Mnangangwa told a Zanu (PF) gathering at the weekend in Gweru that the CEOs will have to be arraigned live on radio and declare their allegiance or risk losing 90 percent of their shares which will be subsequently sold and used to fight sanctions on Zimbabwe.
“If he said that, it’s an unlawful statement contrary to the constitution of Zimbabwe. It’s an unfortunate statement, I hope he didn’t say it, the inclusive government will not allow this,” said Ncube who is also the newly elected president of the smaller faction of the Movement of Democratic Change (MDC).
“If it was Zanu (PF) alone in government then it will have happened but it is an inclusive government and we will not agree to personal opinions.”

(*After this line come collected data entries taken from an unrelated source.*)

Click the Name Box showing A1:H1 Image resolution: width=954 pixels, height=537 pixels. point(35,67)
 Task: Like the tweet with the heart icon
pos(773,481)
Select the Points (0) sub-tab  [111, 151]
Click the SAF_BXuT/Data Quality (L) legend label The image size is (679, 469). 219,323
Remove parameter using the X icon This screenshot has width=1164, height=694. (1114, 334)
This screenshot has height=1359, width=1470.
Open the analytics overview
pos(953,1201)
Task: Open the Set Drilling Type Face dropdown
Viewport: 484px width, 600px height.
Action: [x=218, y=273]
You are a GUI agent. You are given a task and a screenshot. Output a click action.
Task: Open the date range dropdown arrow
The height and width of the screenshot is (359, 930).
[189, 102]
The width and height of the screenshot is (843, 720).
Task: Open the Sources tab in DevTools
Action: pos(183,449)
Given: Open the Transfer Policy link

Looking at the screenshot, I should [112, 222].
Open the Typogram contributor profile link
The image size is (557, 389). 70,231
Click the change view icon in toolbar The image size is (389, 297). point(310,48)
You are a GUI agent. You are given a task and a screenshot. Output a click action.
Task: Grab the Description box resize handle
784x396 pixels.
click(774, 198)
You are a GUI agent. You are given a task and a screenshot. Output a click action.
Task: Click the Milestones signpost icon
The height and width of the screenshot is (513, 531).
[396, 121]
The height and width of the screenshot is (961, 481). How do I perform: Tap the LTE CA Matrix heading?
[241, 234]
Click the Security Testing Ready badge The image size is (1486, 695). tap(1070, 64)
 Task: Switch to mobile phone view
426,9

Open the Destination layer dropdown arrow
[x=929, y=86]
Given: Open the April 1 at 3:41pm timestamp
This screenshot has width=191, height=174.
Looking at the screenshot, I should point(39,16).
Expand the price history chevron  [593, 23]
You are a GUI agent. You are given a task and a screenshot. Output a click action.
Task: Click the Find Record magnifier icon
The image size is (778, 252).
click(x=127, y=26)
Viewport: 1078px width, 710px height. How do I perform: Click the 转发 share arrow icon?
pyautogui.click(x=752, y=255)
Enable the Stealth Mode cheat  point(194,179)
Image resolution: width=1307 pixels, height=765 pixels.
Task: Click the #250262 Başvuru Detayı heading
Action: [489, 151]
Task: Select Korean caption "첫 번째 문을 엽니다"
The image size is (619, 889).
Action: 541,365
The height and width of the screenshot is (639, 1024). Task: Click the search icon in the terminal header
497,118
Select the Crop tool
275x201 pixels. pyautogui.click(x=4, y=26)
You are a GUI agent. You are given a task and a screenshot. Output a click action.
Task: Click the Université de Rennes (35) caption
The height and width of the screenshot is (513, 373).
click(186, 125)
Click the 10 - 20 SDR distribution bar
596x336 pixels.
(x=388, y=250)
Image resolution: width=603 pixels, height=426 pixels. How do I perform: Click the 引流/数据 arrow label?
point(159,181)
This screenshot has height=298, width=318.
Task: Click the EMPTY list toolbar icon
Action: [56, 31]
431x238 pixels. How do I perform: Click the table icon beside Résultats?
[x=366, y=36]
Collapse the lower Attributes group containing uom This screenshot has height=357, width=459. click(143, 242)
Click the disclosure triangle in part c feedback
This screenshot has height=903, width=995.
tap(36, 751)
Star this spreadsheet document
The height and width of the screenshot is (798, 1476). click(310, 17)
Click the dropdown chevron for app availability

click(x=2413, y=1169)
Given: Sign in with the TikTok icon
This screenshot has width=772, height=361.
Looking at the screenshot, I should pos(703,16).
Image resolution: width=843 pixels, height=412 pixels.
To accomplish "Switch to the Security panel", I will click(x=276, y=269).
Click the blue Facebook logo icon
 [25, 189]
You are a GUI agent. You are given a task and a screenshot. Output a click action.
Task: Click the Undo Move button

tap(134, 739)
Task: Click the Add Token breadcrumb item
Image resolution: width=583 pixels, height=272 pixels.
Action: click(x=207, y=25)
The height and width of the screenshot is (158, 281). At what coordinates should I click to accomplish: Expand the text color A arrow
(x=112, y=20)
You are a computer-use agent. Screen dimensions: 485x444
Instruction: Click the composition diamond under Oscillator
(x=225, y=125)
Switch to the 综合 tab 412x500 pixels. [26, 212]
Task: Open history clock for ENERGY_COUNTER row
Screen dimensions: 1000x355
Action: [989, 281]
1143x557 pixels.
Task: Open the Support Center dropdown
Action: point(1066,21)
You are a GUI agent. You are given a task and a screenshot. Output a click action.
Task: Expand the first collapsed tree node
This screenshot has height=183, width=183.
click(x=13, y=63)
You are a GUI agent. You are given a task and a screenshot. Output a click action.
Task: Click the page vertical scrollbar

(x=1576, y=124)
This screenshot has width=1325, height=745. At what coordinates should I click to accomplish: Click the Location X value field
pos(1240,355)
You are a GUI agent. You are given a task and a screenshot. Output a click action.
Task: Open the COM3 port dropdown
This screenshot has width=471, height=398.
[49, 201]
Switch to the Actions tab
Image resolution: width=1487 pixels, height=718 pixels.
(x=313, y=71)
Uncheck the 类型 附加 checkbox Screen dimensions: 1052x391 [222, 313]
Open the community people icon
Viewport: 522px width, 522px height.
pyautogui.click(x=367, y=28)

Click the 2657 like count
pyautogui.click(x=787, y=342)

He added that the statements are suggesting that, “we are an unlawful government that accepts unlawful things. It is self evident that the statements will undermine the efforts to create a stable economic environment and attract investors.”
Mnangawa, a presidential aspirant, said his Zanu (PF) party will be rounding up CEOs of foreign companies and parade them on national media to state their positions on sanctions.
Zimbabwe has in the past meddled in the running of foreign businesses. In 2009 international beverages giant Nestle was forced to buy milk produced at President Robert Mugabe’s Gushungo farm despite raising concerns on its quality.
Ncube was forced to mediate in the matter after the company had closed down operations for a few weeks. The government is currently in the process of fine tuning an indigenisation legislation which seeks to compel all foreign owned firms with a capital outlay of $ 500 000 and above to cede 51 percent of its shares to foreign owned businesses.
There are about 500 foreign owned companies still operating in Zimbabwe despite threats of takeover.